Few laypeople or even therapists realize that psychiatric diagnosis is not a scientific endeavor, although some of the most powerful people and organizations in the mental health field assert that it is. As a result, millions of people who seek help because they are suffering have no idea that they are not being diagnosed in scientific ways and thus that their treatment largely lacks a scientific basis; nor do they know that in important ways their treatment may be experimental because they are given labels that may not stand for anything that has been proven to exist. Furthermore, although drugs can be helpful for some people, it is important for the public and their therapists to know that they are often prescribed to treat diagnostic “entities” that may not even exist. Patients have a right to try anything that might help them, including medication, but it is essential that they do so after being fully informed of the limitations of the diagnostic labels that are usually the basis for therapists’ treatment recommendations.
The absence of science creates a vacuum, and biases and distortions rush in. This happens in three ways:
1. Such biases as racism, sexism, ageism, classism, and homophobia powerfully affect psychiatric diagnosis, becoming partial determinants of who gets a psychiatric label and of the seriousness of the label that is chosen.

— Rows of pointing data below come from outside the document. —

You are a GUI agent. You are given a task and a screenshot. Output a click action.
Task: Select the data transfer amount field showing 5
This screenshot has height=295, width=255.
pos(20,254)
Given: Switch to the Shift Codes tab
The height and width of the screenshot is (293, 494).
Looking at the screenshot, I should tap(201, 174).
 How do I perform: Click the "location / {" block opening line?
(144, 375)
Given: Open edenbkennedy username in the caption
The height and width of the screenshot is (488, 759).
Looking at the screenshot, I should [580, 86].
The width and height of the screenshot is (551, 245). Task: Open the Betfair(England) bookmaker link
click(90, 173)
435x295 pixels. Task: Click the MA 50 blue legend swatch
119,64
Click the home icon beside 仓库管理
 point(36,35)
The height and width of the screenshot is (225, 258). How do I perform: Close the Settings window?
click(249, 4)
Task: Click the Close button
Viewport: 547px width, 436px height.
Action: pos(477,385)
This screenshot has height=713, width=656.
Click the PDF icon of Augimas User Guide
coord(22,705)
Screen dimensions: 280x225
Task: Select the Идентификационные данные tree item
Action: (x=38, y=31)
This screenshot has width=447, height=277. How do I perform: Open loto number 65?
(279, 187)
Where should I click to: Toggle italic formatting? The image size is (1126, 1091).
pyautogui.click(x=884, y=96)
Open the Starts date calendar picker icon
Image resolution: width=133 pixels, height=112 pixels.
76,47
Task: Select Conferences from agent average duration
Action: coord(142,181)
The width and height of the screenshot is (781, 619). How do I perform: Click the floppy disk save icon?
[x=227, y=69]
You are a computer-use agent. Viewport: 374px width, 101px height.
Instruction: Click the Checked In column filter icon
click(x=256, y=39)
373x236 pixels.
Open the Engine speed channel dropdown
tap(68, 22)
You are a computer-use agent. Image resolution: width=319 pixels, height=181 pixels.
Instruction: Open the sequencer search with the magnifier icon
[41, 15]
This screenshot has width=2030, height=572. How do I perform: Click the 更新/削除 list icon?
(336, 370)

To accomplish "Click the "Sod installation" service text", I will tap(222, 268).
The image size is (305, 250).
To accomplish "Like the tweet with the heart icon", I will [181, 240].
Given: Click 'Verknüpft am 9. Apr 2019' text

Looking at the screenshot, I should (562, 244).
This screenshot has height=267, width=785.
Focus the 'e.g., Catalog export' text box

2. Serious problems such as depression are overlooked as people are diagnosed with unproven “mental illnesses” such as Compulsive Shopping Disorder or Premenstrual Dysphoric Disorder.
3. Many people who are suffering because of social problems like poverty or because they are victims of hate speech or violence are wrongly treated as though the problems come from within them.
Why Congressional Hearings?
First and foremost, the purpose of a Call for Congressional Hearings is to put psychiatric diagnosis, with its problems and possible solutions, on the national, public agenda.
There are many reasons for choosing the Congressional Hearings route, related to numerous ways this is a federal issue.
What Can You Do?
All we ask of you is that you grant permission to have your name or that of your organization listed as a co-endorser of this Call for Congressional Hearings which we want to issue in the form of a press release.
Paula J. Caplan, Ph.D., Director
Coalition for Informed Patients and Doctors
26 Alpine St., Cambridge, MA 02138
* This is the slightly edited text of the request for endorsers that was sent to a small number of organizations and people in the fall of 2004.